> **Problem description**: For this exercise, output exactly the lines from the opening line of the listing through the line with "This screenshot has height=149, width=185.", skipping pictures.

> **Data in this exercise**:
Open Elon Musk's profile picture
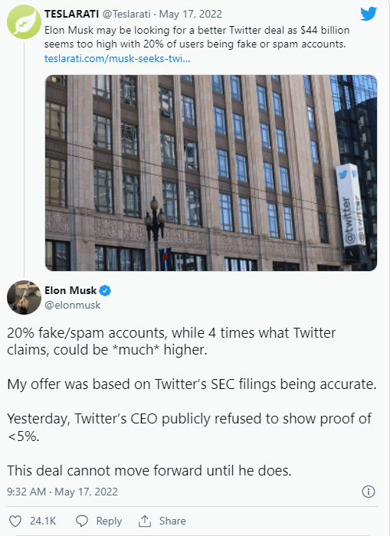Image resolution: width=390 pixels, height=536 pixels. click(24, 297)
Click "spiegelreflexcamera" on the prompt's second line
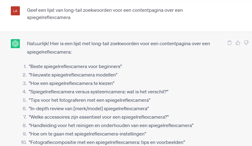252x146 pixels. [x=49, y=18]
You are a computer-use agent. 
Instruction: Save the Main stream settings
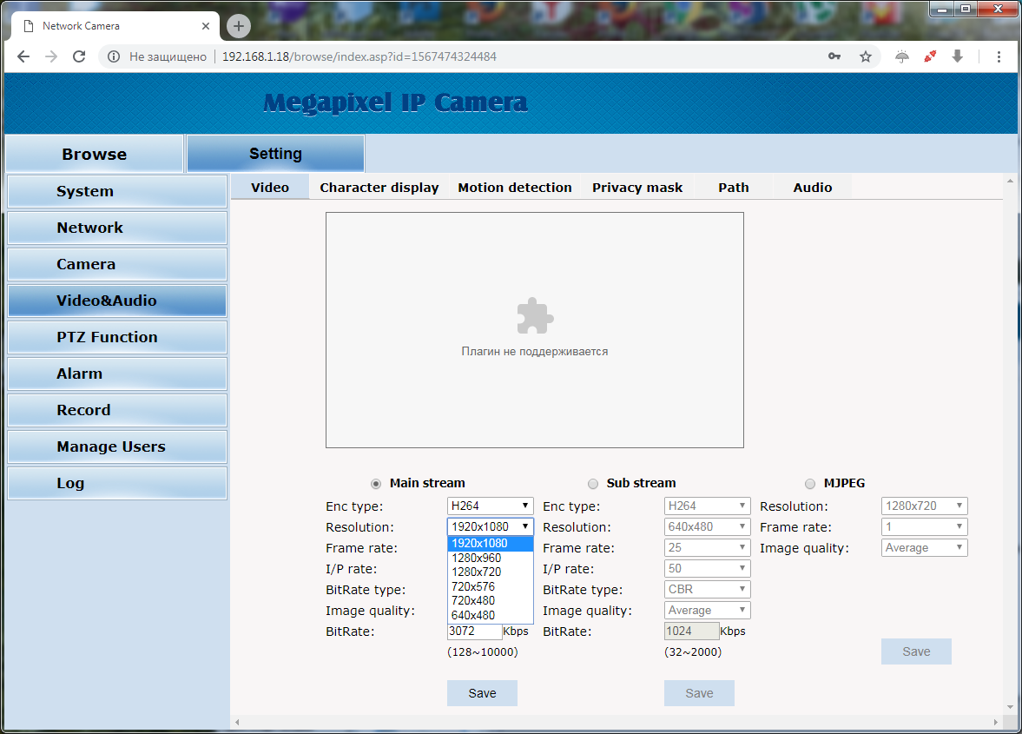(482, 693)
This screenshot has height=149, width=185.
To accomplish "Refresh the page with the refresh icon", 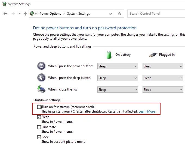I will pyautogui.click(x=119, y=14).
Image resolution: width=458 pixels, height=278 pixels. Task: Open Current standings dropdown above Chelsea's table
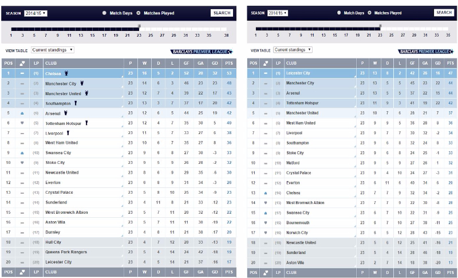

> **Solution for this exercise**:
Open Elon Musk's profile picture
Image resolution: width=390 pixels, height=536 pixels. click(24, 297)
Click "spiegelreflexcamera" on the prompt's second line
252x146 pixels. [x=49, y=18]
You are a computer-use agent. 
Instruction: Save the Main stream settings
(482, 693)
This screenshot has height=149, width=185.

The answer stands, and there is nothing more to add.